When should I submit my FAFSA?
The priority date for submitting the FAFSA is March 1. There is no deadline for submitting the FAFSA. The SDSU school code is 003471. Whenever possible please use FAFSA's IRS Data Retrieval Tool to provide tax information.
How do I accept or reject my financial aid award?
Starting in the 2019-2020 school year, to accept or reject your federal financial aid award you can log onto your Self-Service portal. You can also accept or reject your awards by coming into our office or sending an email. Please be sure you include specific information in your email such as your name and student ID number, as well as the specific amounts you are requesting and what semester(s) it is for.
What if the information on my FAFSA does not accurately demonstrate my family's true financial status?
Students with special circumstances should meet with a Financial Aid Counselor to discuss their family's situation to determine if adjustments can be made.
What happens if I am selected for verification?
One out of every three students who fills out the FAFSA is selected for verification. If you are selected, you will receive a verification letter asking you to complete the Verification Form and provide additional tax documentation. Returning these forms quickly will speed up the awarding process.
The amount of aid listed on my Award Letter is not enough to cover my educational costs. Is there any additional funding available?
The parent of a dependent student may borrow a Federal PLUS Loan to cover any costs not met by the aid awarded to the student. Students can also apply for alternative/private education loans, but a cosigner will usually be required.
What is the difference between a Subsidized and Unsubsidized Direct Loan?

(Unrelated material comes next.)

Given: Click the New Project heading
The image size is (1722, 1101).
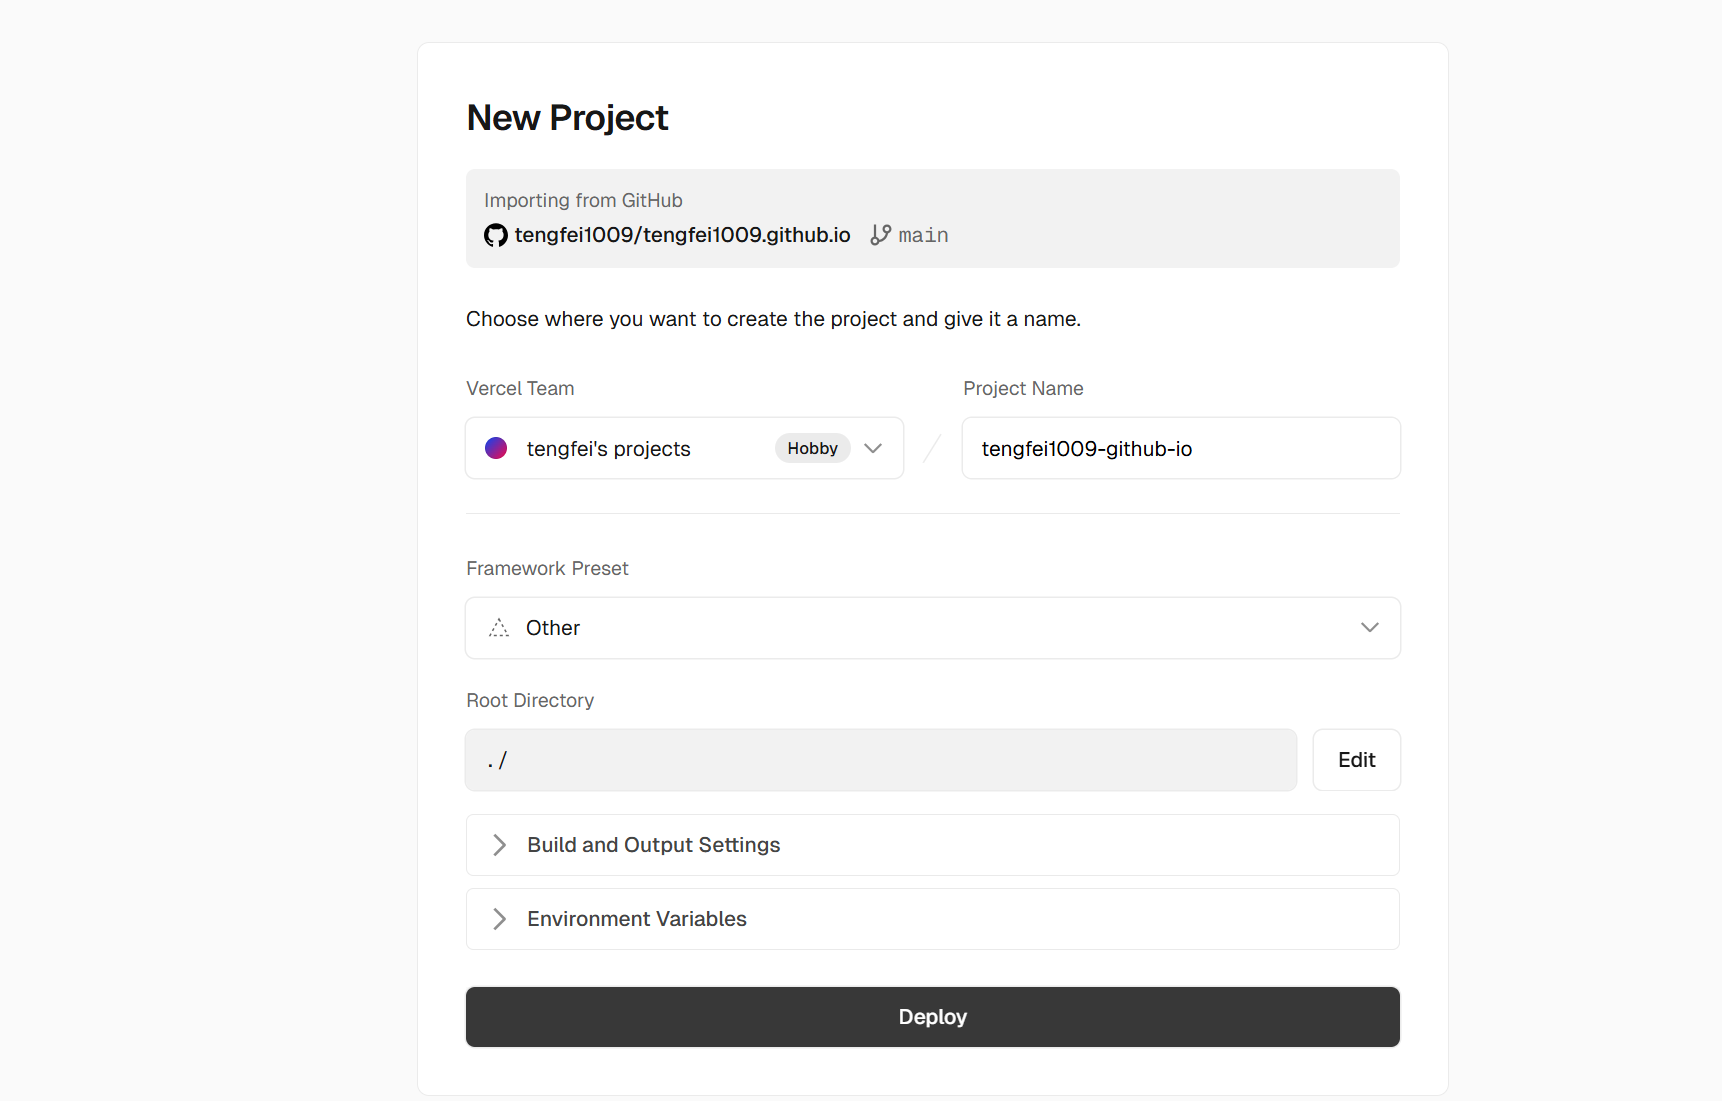Looking at the screenshot, I should pyautogui.click(x=567, y=118).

The federal government pays the interest on Subsidized Direct Loans while the student is in school and during qualified deferments. Interest on Unsubsidized Direct Loans is not paid by the federal government at any time. For the 2016-2017 school year, the Direct Subsidized and Direct Unsubsidized Loans have a 3.76 percent fixed interest rate and a 1.069 percent origination fee.

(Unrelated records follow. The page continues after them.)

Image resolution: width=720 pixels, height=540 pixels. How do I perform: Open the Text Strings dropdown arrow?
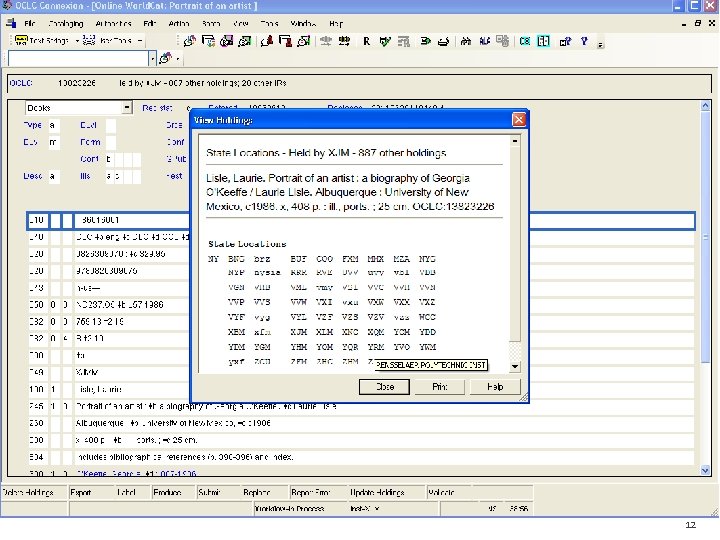click(79, 41)
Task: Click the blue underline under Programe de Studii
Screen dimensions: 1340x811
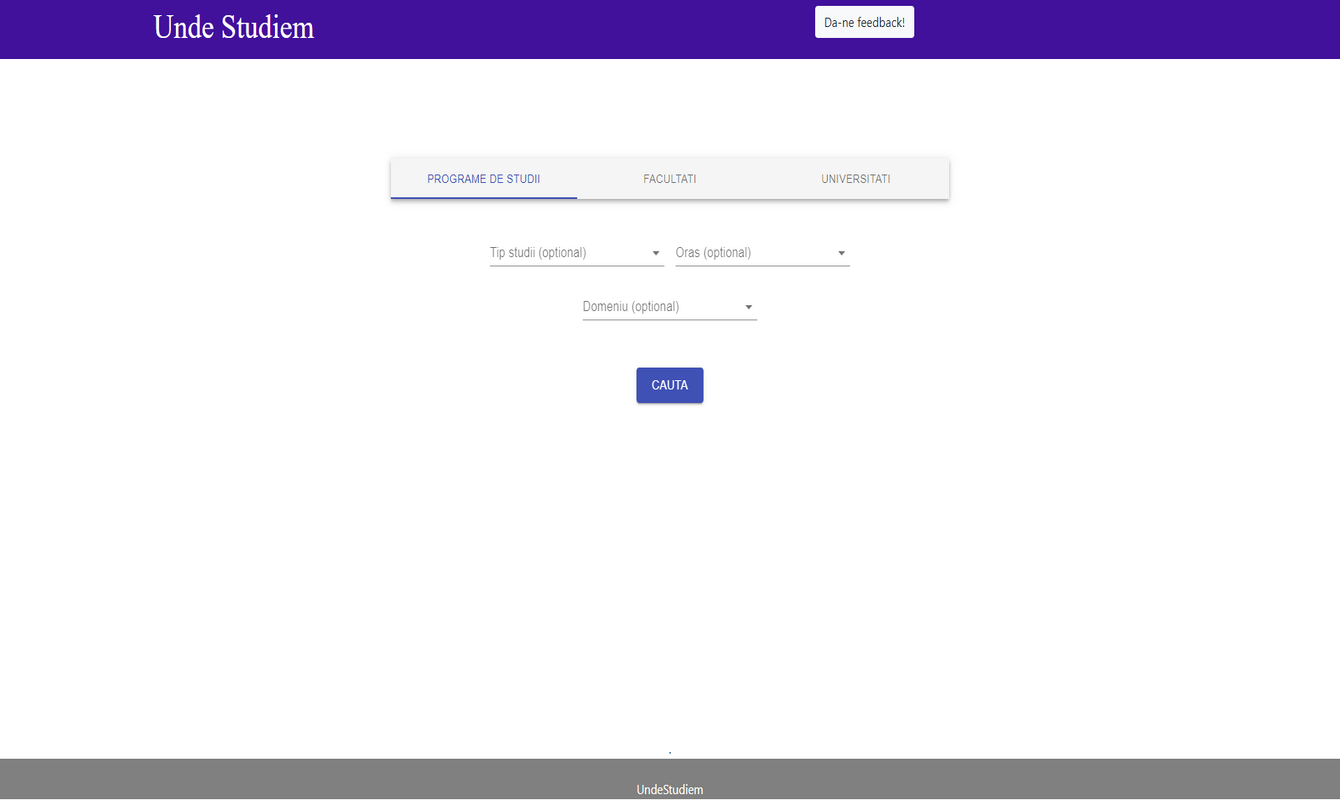Action: [x=483, y=198]
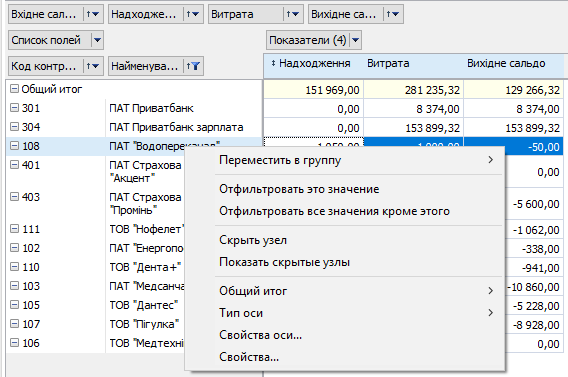568x377 pixels.
Task: Collapse row 304 tree node
Action: point(14,127)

What is a Master Promissory Note and Entrance Loan Counseling?
The Federal Direct Loan Master Promissory Note (MPN) and Entrance Loan Counseling must be completed by new Federal Direct Loan borrowers prior to the disbursement of Federal Direct Loans. The MPN is a legal document that obligates students to repay their Federal Direct Loans. The MPN will ask you general contact information and you will agree to the terms of the loan and electronically sign the document. Entrance Loan Counseling is an information session that explains your responsibilities and rights as a student borrower. It is designed to help students be familiar with what it means to take a loan and what they can expect when they are paying on the loan in the future. You will complete these items at StudentLoans.gov. They will take about 30 minutes to complete.
What happens to my federal financial aid if I withdrawal?

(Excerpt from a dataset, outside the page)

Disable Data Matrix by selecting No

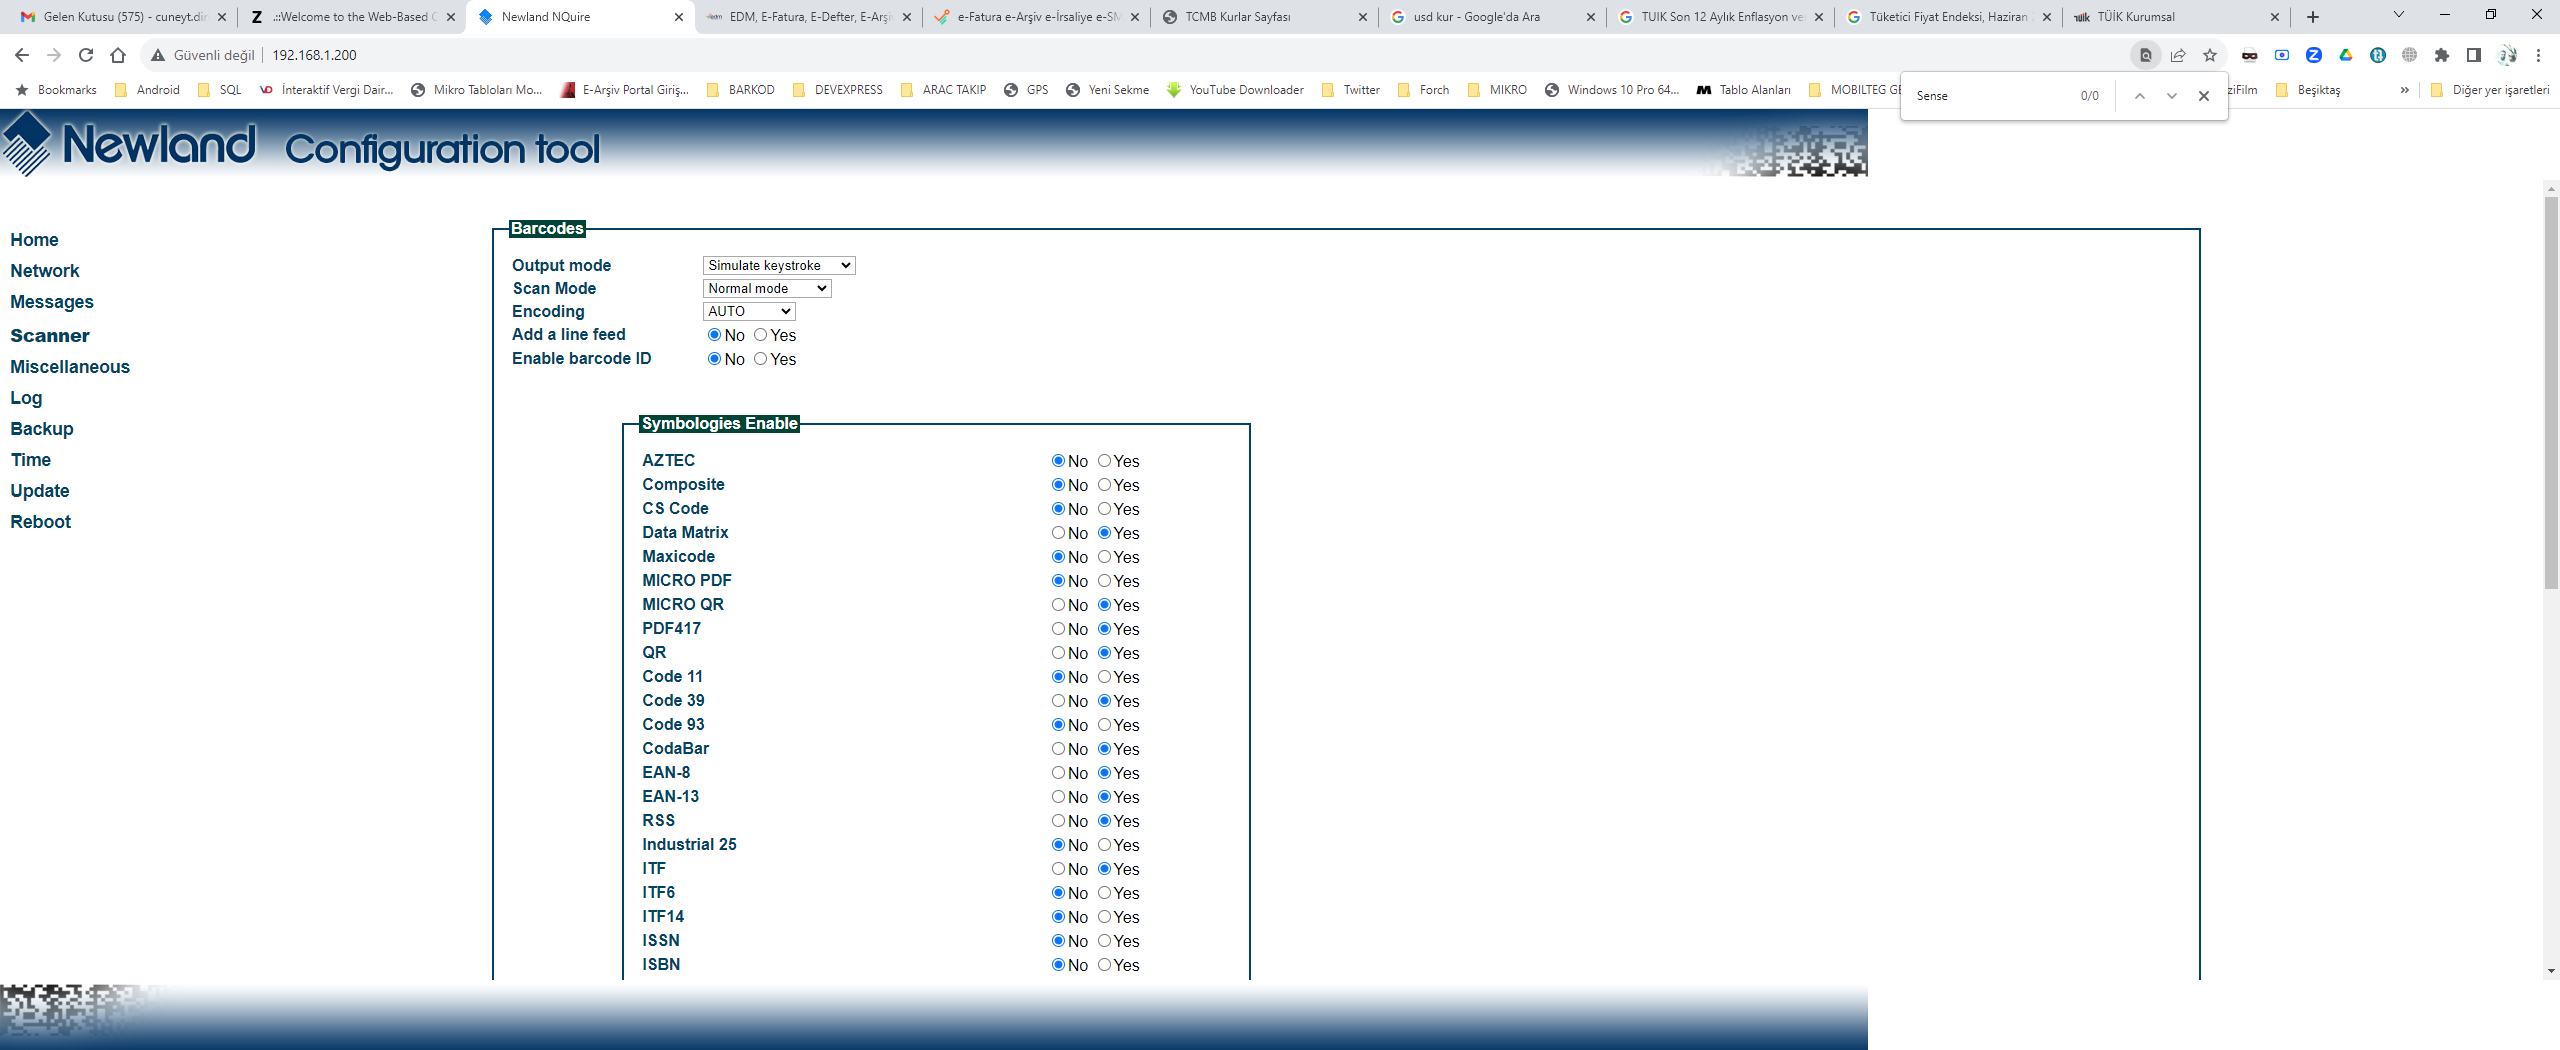(1058, 533)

If students withdraw (officially cease attendance in all classes) from the university, they are subject to a return of Title IV (federal aid) calculation. Students who withdraw before completing 60% of the semester will be required to return a portion or all of their financial aid. Attendance will be verified for all classes a student is enrolled in. Lack of attendance may affect the amount of aid that is returned.
What happens to my federal financial aid if I drop a class?
If a student drops classes before the add/drop-with-refund date, and the student drops below full-time enrollment, their federal financial aid could be affected. If a student drops classes after the add/drop-with-refund date the disbursed aid remains unchanged. Any time a student drops below half-time enrollment, the student could enter the grace period or repayment period on their loans. Students should always review the satisfactory academic progress standards when dropping classes as federal aid could be affected for future semesters.